Continuous delivery is the automation of the software build-test-deployment cycle. Builds can be done, automated...
tests run and the software deployed multiple times a day. Sometimes, features could be rolled out to production in as often as every ten minutes or so. A build master coordinates the automated testing and deployment of features to “production.”
Continuous delivery also provides for feature toggling, selective release of features to only certain users, and that can be chosen based on user characteristics. For example, the social media site Facebook uses continuous delivery to rollout certain features only to “female users between the ages of 18 and 34 in the US.” This enables rollout of new features only to selected users and could take the place of user acceptance testing even when they are fully deployed.
Continuous delivery considers software development a pipeline, with feature definition, design, development, build, automated testing and deployment all forming parts of the pipe. The idea here is that development is not managed with discrete milestones and releases, as in a traditional Waterfall methodology or a stories/sprints approach as in Agile development. Feature rollout is a continuous process.
Continuous delivery offers a number of opportunities and challenges for organizations.

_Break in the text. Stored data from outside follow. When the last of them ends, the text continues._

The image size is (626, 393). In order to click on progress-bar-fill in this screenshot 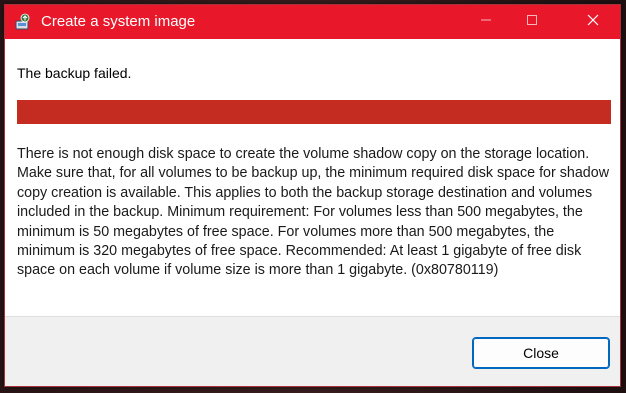, I will do `click(314, 112)`.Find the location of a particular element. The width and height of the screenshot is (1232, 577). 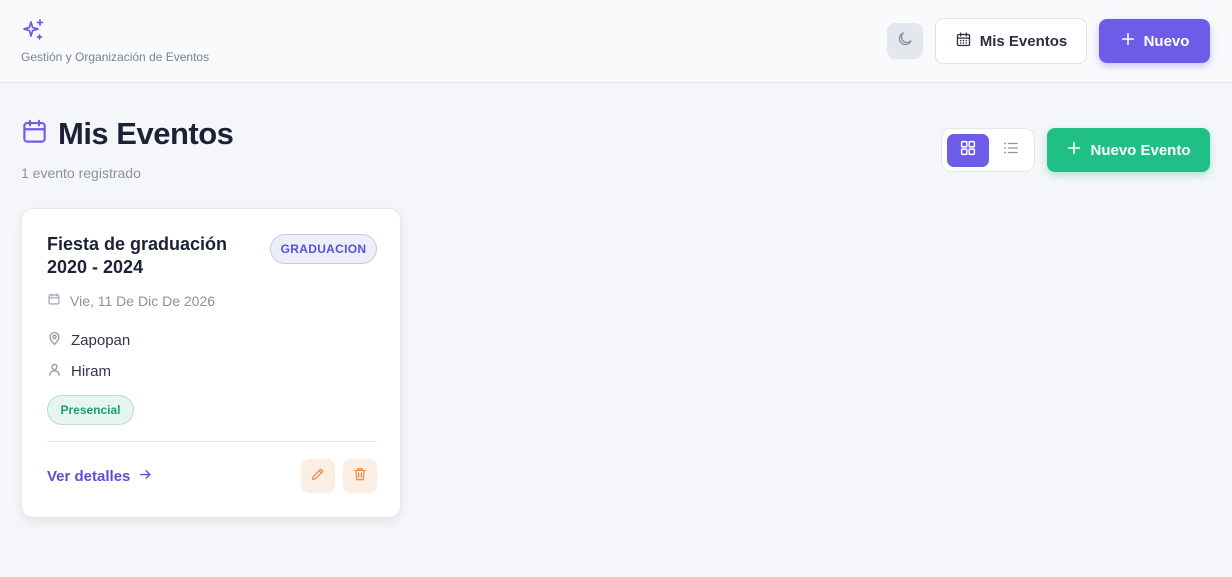

event-count: 1 evento registrado is located at coordinates (81, 173).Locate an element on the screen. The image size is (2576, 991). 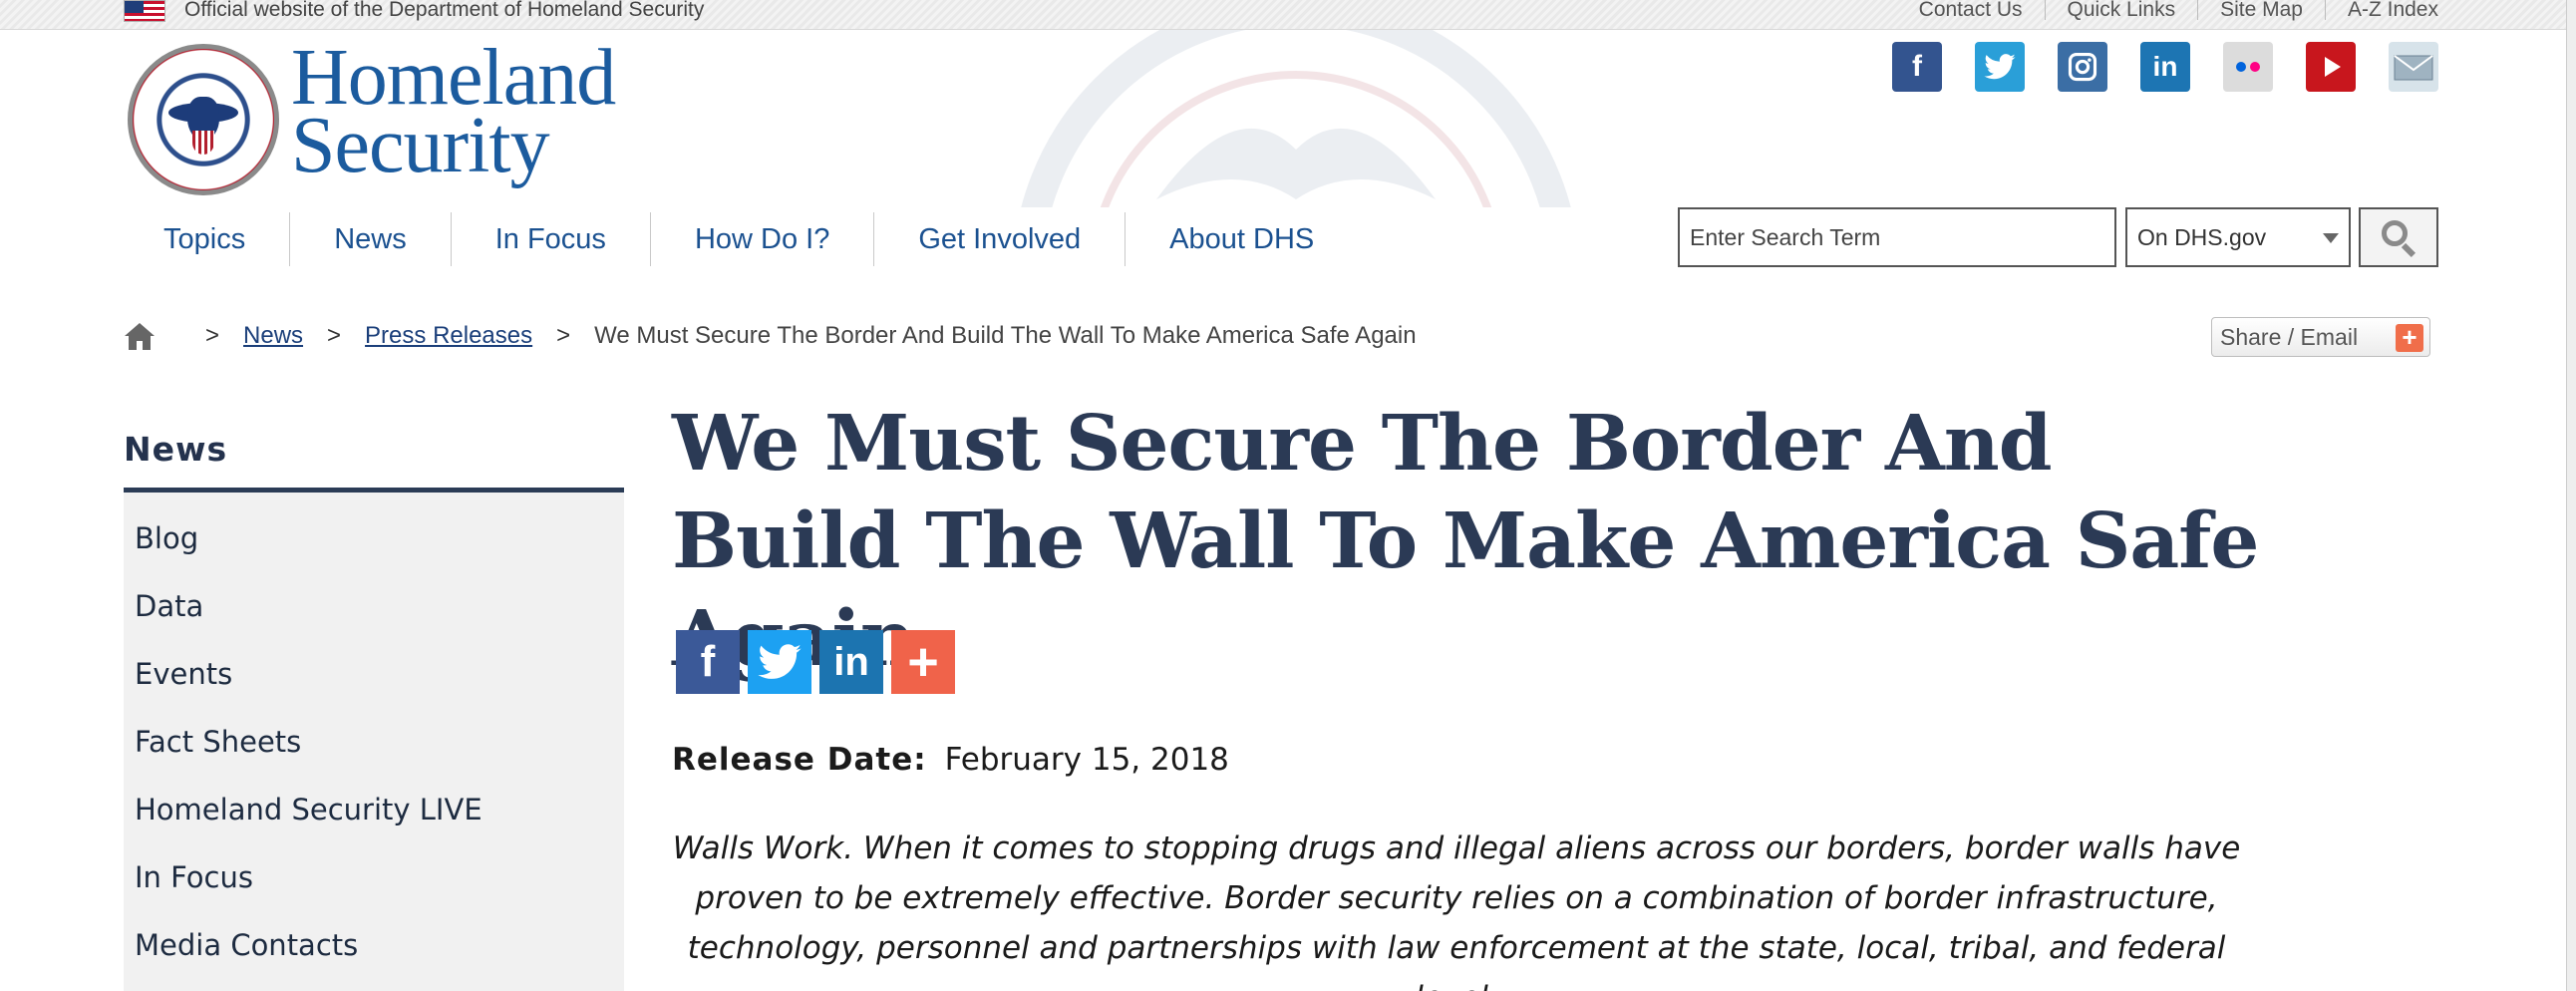
search-scope-select: On DHS.gov is located at coordinates (2238, 237).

Continuous delivery opportunities
- Strategic impact: Continuous delivery offers a way to roll out features faster than other methodologies. The end result is that little time is lost between conception of a feature and its availability in production. This offers a key strategic advantage for any company that uses this methodology, as opposed to competitors who may be using methodologies that require a longer delivery cycle.
- Lazy evaluation of features: Rather than do an elaborate requirements gathering, analysis and design of software features, continuous delivery enables features to be rolled out quickly with the evaluation of how useful they were or not, deferred past deployment. Feedback can be obtained after features are in production and they can be turned off, if they are negative.
- Feature toggling: Based on user characteristics, certain features are available to a user or turned off. Feature toggling offers a very rapid way of doing end user testing or even customizing the software for different kinds of users. It also provides a way of turning off or on a feature as needed at any time. This is a huge advantage for features that an organization is not sure of but wants to experiment with quickly.
- Value analysis possibilities: When gathering requirements, it is hard to predict the value of each software feature to users. Toggling enables continuous delivery environments to track actual usage by feature. This can enable the comparison of predicted usage vs. actual usage and by inference, predicted value vs. actual value of different features. Those that failed to be key features can be turned off.
- Better quality: When you do multiple build-test-deployment cycles a day, the test automation exercises the entire software many times a day, catching any software defect that slips through anytime, especially with unit tests are also rolled in. Better quality of software is ensured with continuous delivery.
- Reduction of software backlogs: Software backlogs have been an irritant for business within IT in many organizations. Continuous delivery has the potential of rapidly reducing software backlogs, simply by the fact that features could be deployed more rapidly than with other methodologies.
- Streamlining of processes: Continuous delivery requires a high degree of discipline at every stage of the build-test-deployment automation cycle. Implementation ensures streamlining of internal business processes for this to happen, ensuring efficiencies that may not have been there before.
Continuous delivery challenges
- High degree of development discipline: Smaller organizations with fewer decision makers may be more nimble than large ones. The high degree of discipline and close, quick coordination needed in a build-test-deployment cycle may not be possible in larger organizations.
- Granularity of features assumed: Large features may need to be broken down into smaller ones and accommodated in continuous delivery. Long running features may not be suitable for continuous delivery as this break down may not be easily possible.
- Methodology leapfrogging challenges: Many organizations are still in the process of evaluating and transitioning to Agile development methodologies with all the attendant difficulties in leapfrogging methodologies. Continuous delivery demands a higher level of process discipline than the other ones and as such may be difficult for such organizations to handle.
- Tool support on various platforms: Availability of automation tools for continuous delivery is best on Linux, and in other environments, somewhat spotty. This is especially true of organizations with legacy computing environments.
- Time to commit, validation challenges: Features may be deployed but still may need to be validated before being committed. Validation of feature usage and utility takes more time as compared to the earlier parts of the continuous delivery cycle. So even if a feature is developed, tested and deployed, it may take time for it to be committed. However, continuous delivery offers features like toggling to speed the data collection for validation.
The never-ending quest for software development methodologies that can produce better quality software, faster, has resulted in continuous delivery. It uses build-test-deployment automation to achieve its goals. It presents a number of benefits that the other methodologies do not, but only if organizations are able to overcome challenges in its adoption.